→ **What the exercise asks**:
Rewrite the entries from the line containing "Locate an element" through the end of the entries, inclusive, replacing "screenshot" with "capture" and keeping everything else the same. Leave the pictures out of your answer.

---------- Raw data

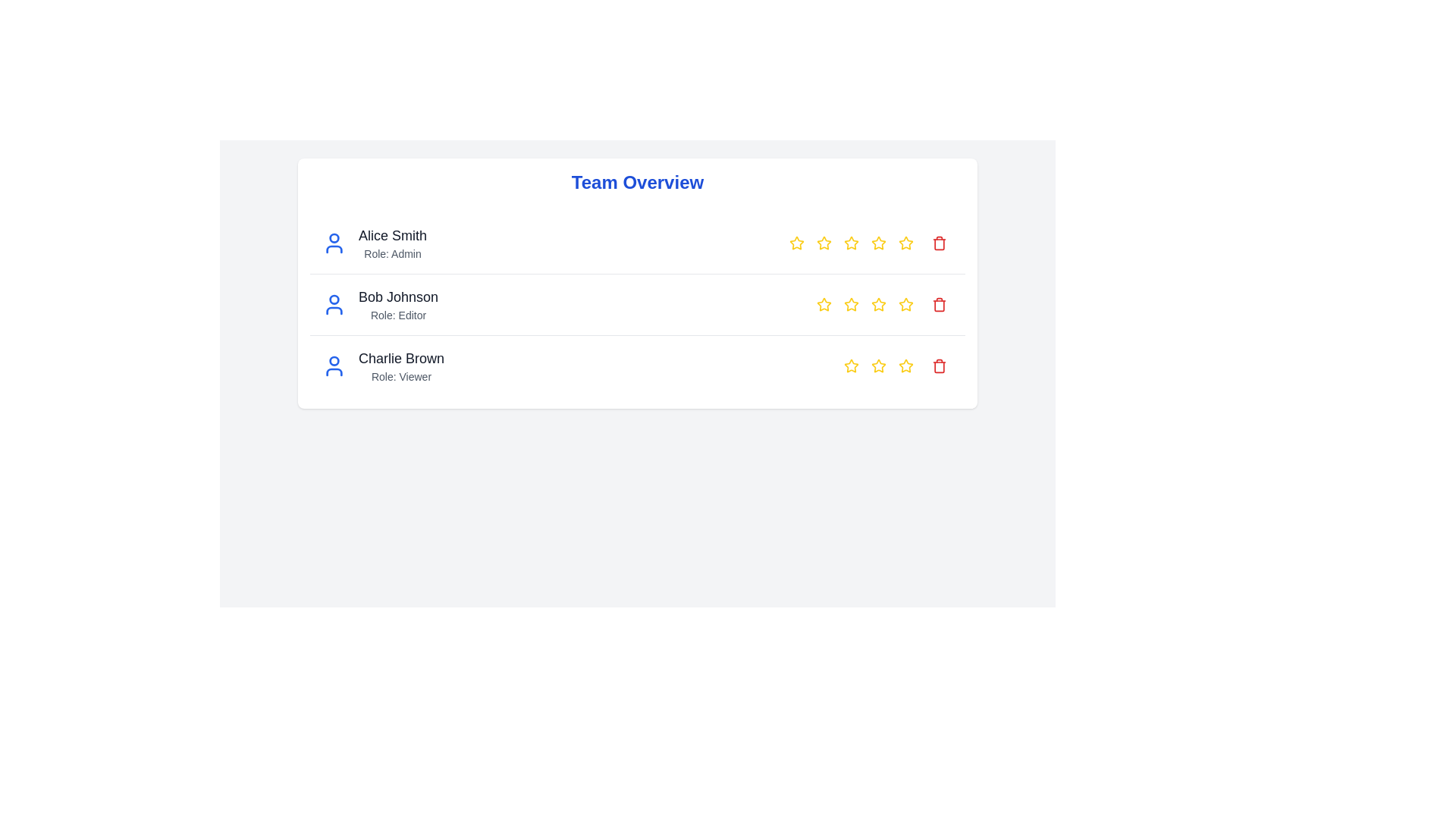  What do you see at coordinates (878, 304) in the screenshot?
I see `the fourth star icon in the horizontal group of five rating stars located to the right of 'Bob Johnson Role: Editor.'` at bounding box center [878, 304].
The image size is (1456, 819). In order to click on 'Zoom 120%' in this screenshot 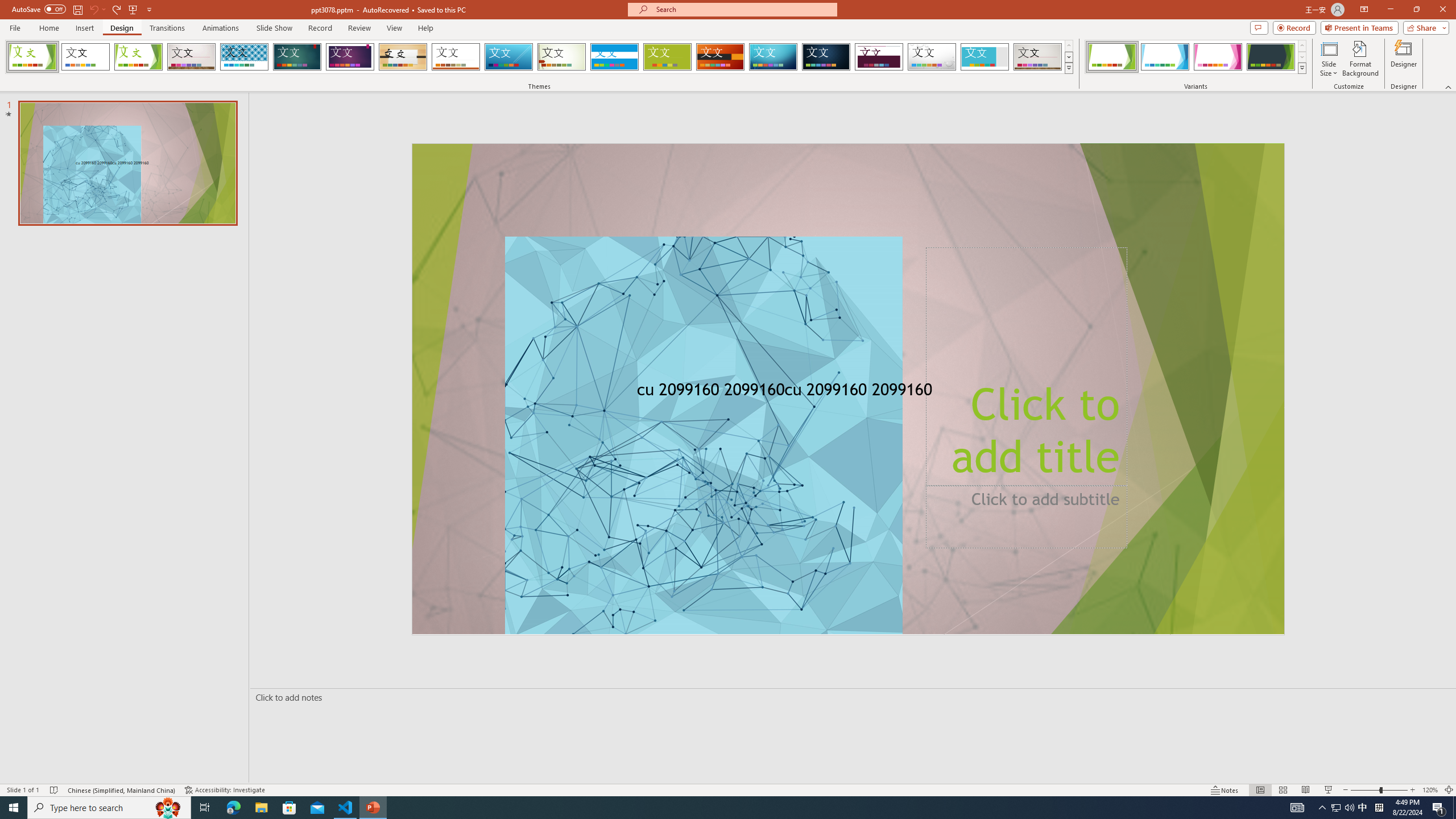, I will do `click(1430, 790)`.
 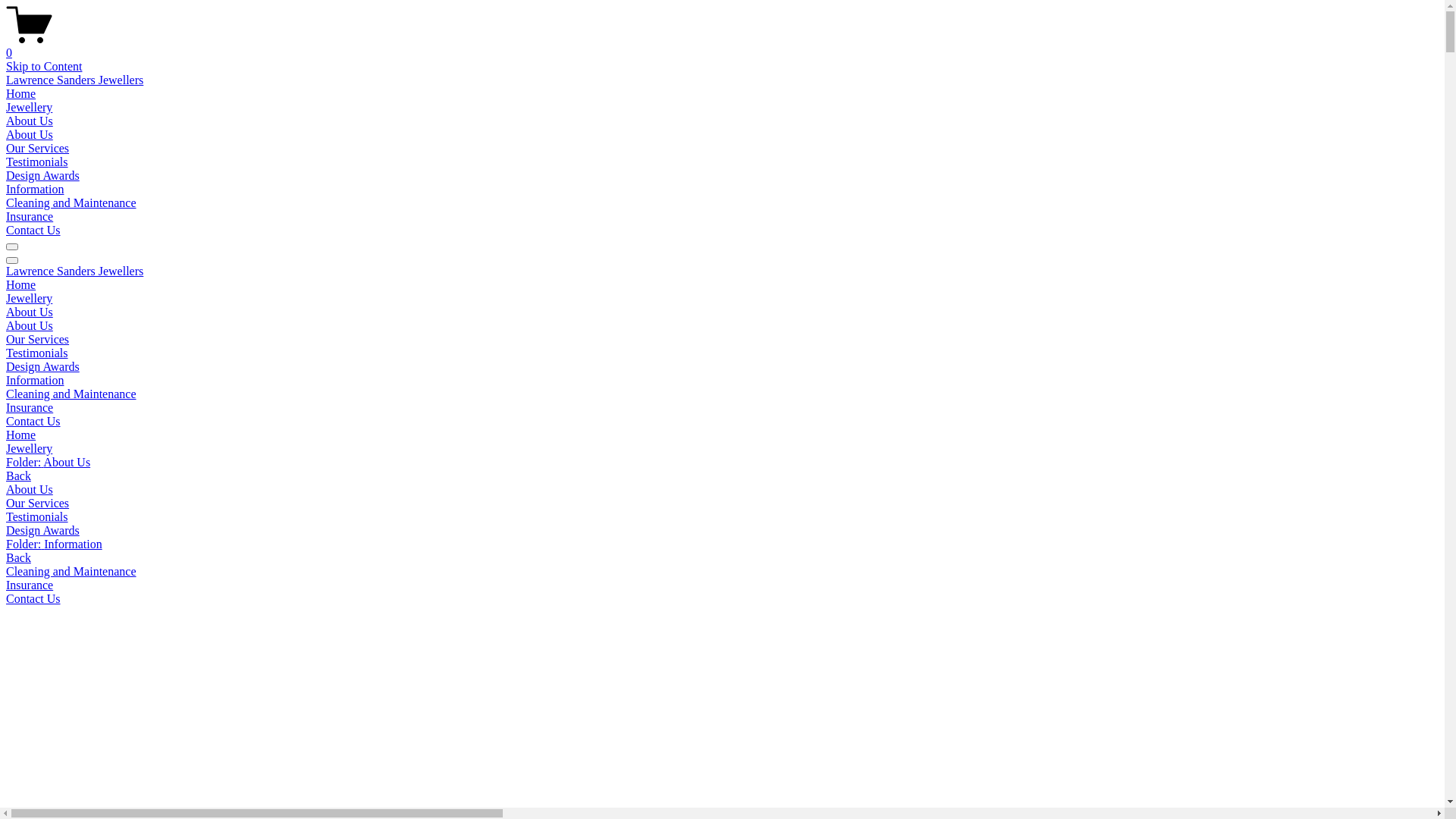 I want to click on 'Design Awards', so click(x=6, y=529).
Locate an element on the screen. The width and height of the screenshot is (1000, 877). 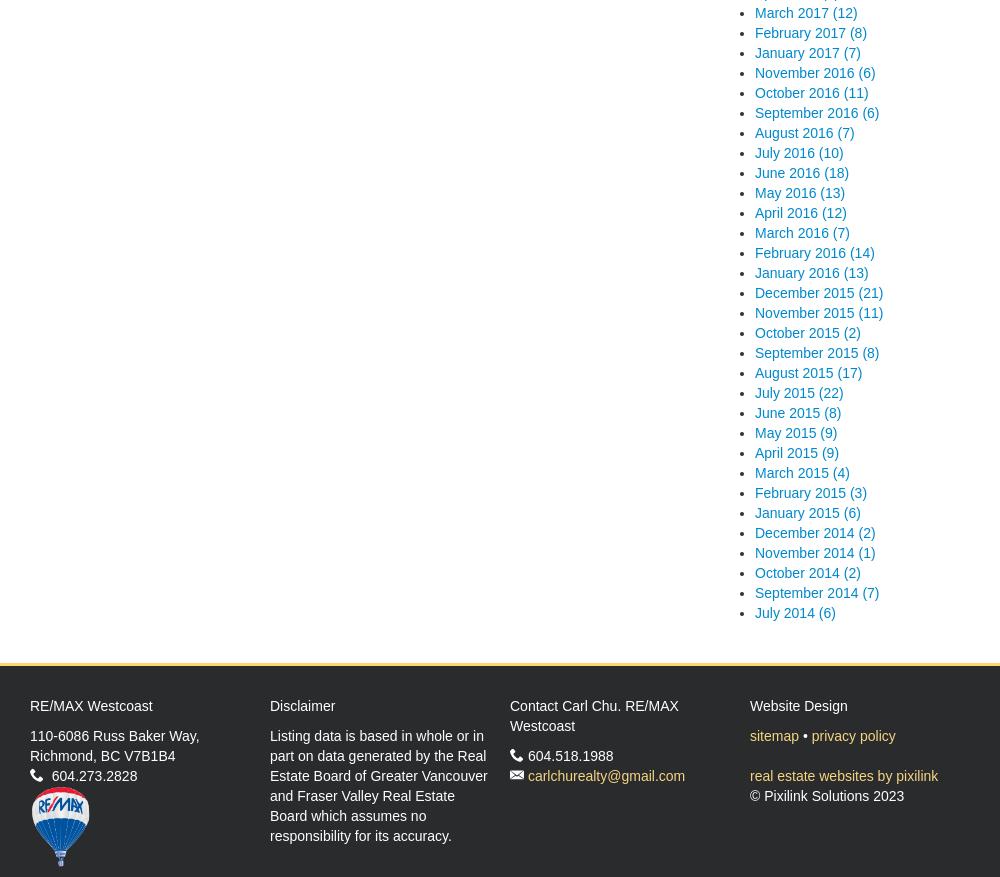
'October 2015 (2)' is located at coordinates (807, 331).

--------------------

→ **Full response**:
Locate an element on the screen. The width and height of the capture is (1000, 877). 
'October 2015 (2)' is located at coordinates (807, 331).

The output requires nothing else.